Goal of the exercise: Keeping every word in place, write out the entries that come next.

BEGIN Data for the task

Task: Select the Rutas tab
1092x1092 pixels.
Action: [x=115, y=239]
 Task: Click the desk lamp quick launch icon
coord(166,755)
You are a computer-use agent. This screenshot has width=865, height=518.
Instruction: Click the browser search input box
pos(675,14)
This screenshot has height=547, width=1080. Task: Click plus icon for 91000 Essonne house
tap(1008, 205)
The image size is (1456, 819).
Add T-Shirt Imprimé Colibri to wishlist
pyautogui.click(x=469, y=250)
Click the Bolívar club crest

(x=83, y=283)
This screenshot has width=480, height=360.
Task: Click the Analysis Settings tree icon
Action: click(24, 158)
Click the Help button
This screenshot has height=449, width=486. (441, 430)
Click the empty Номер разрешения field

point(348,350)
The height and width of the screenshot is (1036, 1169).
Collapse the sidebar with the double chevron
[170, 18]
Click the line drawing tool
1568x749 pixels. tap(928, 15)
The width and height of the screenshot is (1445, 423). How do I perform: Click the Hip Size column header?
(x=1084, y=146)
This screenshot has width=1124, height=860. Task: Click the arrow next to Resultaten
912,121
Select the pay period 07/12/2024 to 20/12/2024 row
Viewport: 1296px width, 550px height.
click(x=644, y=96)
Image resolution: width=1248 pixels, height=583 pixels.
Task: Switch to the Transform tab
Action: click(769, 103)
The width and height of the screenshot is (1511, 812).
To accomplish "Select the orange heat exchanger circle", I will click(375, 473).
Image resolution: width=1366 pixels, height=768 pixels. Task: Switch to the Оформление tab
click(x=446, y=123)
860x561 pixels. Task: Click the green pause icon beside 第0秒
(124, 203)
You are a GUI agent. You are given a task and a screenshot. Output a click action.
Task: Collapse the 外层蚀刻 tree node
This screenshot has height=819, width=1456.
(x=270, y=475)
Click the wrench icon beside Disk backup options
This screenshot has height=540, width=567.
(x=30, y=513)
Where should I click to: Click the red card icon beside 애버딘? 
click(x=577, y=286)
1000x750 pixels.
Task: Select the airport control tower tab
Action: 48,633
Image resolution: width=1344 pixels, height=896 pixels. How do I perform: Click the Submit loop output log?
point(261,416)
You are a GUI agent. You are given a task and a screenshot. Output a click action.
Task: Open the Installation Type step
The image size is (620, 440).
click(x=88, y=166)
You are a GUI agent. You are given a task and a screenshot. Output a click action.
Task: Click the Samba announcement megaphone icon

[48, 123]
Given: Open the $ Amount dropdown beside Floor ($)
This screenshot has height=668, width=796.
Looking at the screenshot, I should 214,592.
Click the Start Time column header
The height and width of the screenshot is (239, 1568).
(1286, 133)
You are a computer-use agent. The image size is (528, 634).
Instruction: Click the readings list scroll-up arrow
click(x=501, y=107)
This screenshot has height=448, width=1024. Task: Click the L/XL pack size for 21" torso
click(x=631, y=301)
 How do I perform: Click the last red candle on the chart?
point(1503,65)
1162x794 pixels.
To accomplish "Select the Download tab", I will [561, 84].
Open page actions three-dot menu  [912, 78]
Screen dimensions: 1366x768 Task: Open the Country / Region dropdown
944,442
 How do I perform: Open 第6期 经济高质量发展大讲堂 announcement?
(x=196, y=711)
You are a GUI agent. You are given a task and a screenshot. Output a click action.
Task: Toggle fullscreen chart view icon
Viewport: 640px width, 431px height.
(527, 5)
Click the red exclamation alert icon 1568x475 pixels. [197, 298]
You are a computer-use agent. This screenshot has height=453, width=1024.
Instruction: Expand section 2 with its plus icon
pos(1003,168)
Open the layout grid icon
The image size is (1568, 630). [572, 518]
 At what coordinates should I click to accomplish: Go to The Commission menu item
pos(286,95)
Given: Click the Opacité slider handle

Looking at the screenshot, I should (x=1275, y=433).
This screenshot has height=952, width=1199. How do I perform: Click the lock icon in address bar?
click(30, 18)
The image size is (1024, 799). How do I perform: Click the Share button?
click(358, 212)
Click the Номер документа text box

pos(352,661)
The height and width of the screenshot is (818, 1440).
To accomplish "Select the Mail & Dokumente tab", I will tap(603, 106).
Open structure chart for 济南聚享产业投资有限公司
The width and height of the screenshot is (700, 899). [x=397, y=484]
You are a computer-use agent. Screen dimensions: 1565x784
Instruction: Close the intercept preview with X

END Data for the task

Solution to this problem:
Task: Select the Rutas tab
1092x1092 pixels.
Action: [x=115, y=239]
 Task: Click the desk lamp quick launch icon
coord(166,755)
You are a computer-use agent. This screenshot has width=865, height=518.
Instruction: Click the browser search input box
pos(675,14)
This screenshot has height=547, width=1080. Task: Click plus icon for 91000 Essonne house
tap(1008, 205)
The image size is (1456, 819).
Add T-Shirt Imprimé Colibri to wishlist
pyautogui.click(x=469, y=250)
Click the Bolívar club crest

(x=83, y=283)
This screenshot has width=480, height=360.
Task: Click the Analysis Settings tree icon
Action: click(24, 158)
Click the Help button
This screenshot has height=449, width=486. (441, 430)
Click the empty Номер разрешения field

point(348,350)
The height and width of the screenshot is (1036, 1169).
Collapse the sidebar with the double chevron
[170, 18]
Click the line drawing tool
1568x749 pixels. tap(928, 15)
The width and height of the screenshot is (1445, 423). How do I perform: Click the Hip Size column header?
(x=1084, y=146)
This screenshot has width=1124, height=860. Task: Click the arrow next to Resultaten
912,121
Select the pay period 07/12/2024 to 20/12/2024 row
Viewport: 1296px width, 550px height.
click(x=644, y=96)
Image resolution: width=1248 pixels, height=583 pixels.
Task: Switch to the Transform tab
Action: click(769, 103)
The width and height of the screenshot is (1511, 812).
To accomplish "Select the orange heat exchanger circle", I will click(375, 473).
Image resolution: width=1366 pixels, height=768 pixels. Task: Switch to the Оформление tab
click(x=446, y=123)
860x561 pixels. Task: Click the green pause icon beside 第0秒
(124, 203)
You are a GUI agent. You are given a task and a screenshot. Output a click action.
Task: Collapse the 外层蚀刻 tree node
This screenshot has height=819, width=1456.
(x=270, y=475)
Click the wrench icon beside Disk backup options
This screenshot has height=540, width=567.
(x=30, y=513)
Where should I click to: Click the red card icon beside 애버딘? 
click(x=577, y=286)
1000x750 pixels.
Task: Select the airport control tower tab
Action: 48,633
Image resolution: width=1344 pixels, height=896 pixels. How do I perform: Click the Submit loop output log?
point(261,416)
You are a GUI agent. You are given a task and a screenshot. Output a click action.
Task: Open the Installation Type step
The image size is (620, 440).
click(x=88, y=166)
You are a GUI agent. You are given a task and a screenshot. Output a click action.
Task: Click the Samba announcement megaphone icon

[48, 123]
Given: Open the $ Amount dropdown beside Floor ($)
This screenshot has height=668, width=796.
Looking at the screenshot, I should 214,592.
Click the Start Time column header
The height and width of the screenshot is (239, 1568).
(1286, 133)
You are a computer-use agent. The image size is (528, 634).
Instruction: Click the readings list scroll-up arrow
click(x=501, y=107)
This screenshot has height=448, width=1024. Task: Click the L/XL pack size for 21" torso
click(x=631, y=301)
 How do I perform: Click the last red candle on the chart?
point(1503,65)
1162x794 pixels.
To accomplish "Select the Download tab", I will [561, 84].
Open page actions three-dot menu  [912, 78]
Screen dimensions: 1366x768 Task: Open the Country / Region dropdown
944,442
 How do I perform: Open 第6期 经济高质量发展大讲堂 announcement?
(x=196, y=711)
You are a GUI agent. You are given a task and a screenshot. Output a click action.
Task: Toggle fullscreen chart view icon
Viewport: 640px width, 431px height.
(527, 5)
Click the red exclamation alert icon 1568x475 pixels. [197, 298]
You are a computer-use agent. This screenshot has height=453, width=1024.
Instruction: Expand section 2 with its plus icon
pos(1003,168)
Open the layout grid icon
The image size is (1568, 630). [572, 518]
 At what coordinates should I click to accomplish: Go to The Commission menu item
pos(286,95)
Given: Click the Opacité slider handle

Looking at the screenshot, I should (x=1275, y=433).
This screenshot has height=952, width=1199. How do I perform: Click the lock icon in address bar?
click(30, 18)
The image size is (1024, 799). How do I perform: Click the Share button?
click(358, 212)
Click the Номер документа text box

pos(352,661)
The height and width of the screenshot is (818, 1440).
To accomplish "Select the Mail & Dokumente tab", I will tap(603, 106).
Open structure chart for 济南聚享产业投资有限公司
The width and height of the screenshot is (700, 899). [x=397, y=484]
You are a computer-use agent. Screen dimensions: 1565x784
Instruction: Close the intercept preview with X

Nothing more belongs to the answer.